We love our parents. Many of us are parents ourselves. But do you act like a parent at work?
The Parent is one of three ego states that you operate from during your transactions with other people, and in your inner dialogue with yourself. The other two ego states are Adult and Child, filling out three life positions that are part of human experience. One of these ego states might be predominant in your habits of interacting with other people, and the more predominant one is, the more consistently you use it, regardless of whether it’s the most appropriate for the current situation.
Where does The Parent come from?
The Parent is the version of life that you were taught. It is formed by the habits of thought ingrained in you from the time you were old enough to absorb what your parents and other primary caregivers were telling you. Conditioned values and beliefs are the foundation of Parent ego state. If you’re wondering how soon Parent ego state kicks in, just listen to a preschooler as he or she recites rules and talks about so and so being “bad”.
Your Mom and Dad cared for you when you couldn’t care for yourself. Likewise, your nurturing parent ego state can tend to come out when someone around you is having difficulty. The nurturing parent tries to make it all better. Even though the nurturing parent ego state sounds like a good place to be, in the workplace that habit of parental intervention and protection can interfere with learning and accountability. You might prevent some mistakes, but you might also telegraph that you don’t trust your staff to do it themselves.
The Critical Parent is the keeper of the standards, of the “shoulds”. This ego state evaluates the goodness or badness of other people’s behavior, the quality of the service they are receiving at the store, and the prettiness or ugliness of the office decor. And others will hear about it, because this ego state often shares its assessments with others. Critical Parent has a hard time NOT judging, and often believes that he or she holds the true standards by which the rest of the world should be measured. Needless to say, judging and critical behavior can build walls between individuals and departments. It can create such confidence gaps that employees won’t step out and try something new.
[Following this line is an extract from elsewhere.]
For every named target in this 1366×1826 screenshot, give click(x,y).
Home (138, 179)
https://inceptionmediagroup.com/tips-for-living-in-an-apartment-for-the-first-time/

And Parent behavior doesn’t stand alone – it tends to elicit Child behavior from the individuals involved on the other end of the transactions.
The bulk of the individuals that Summit coaches individually or in teams find that their Parent ego state rules more than they want it to. The good news is that every interpersonal transaction is a new opportunity for them to choose another mode from which to relate to subordinates, peers, and their bosses in the workplace.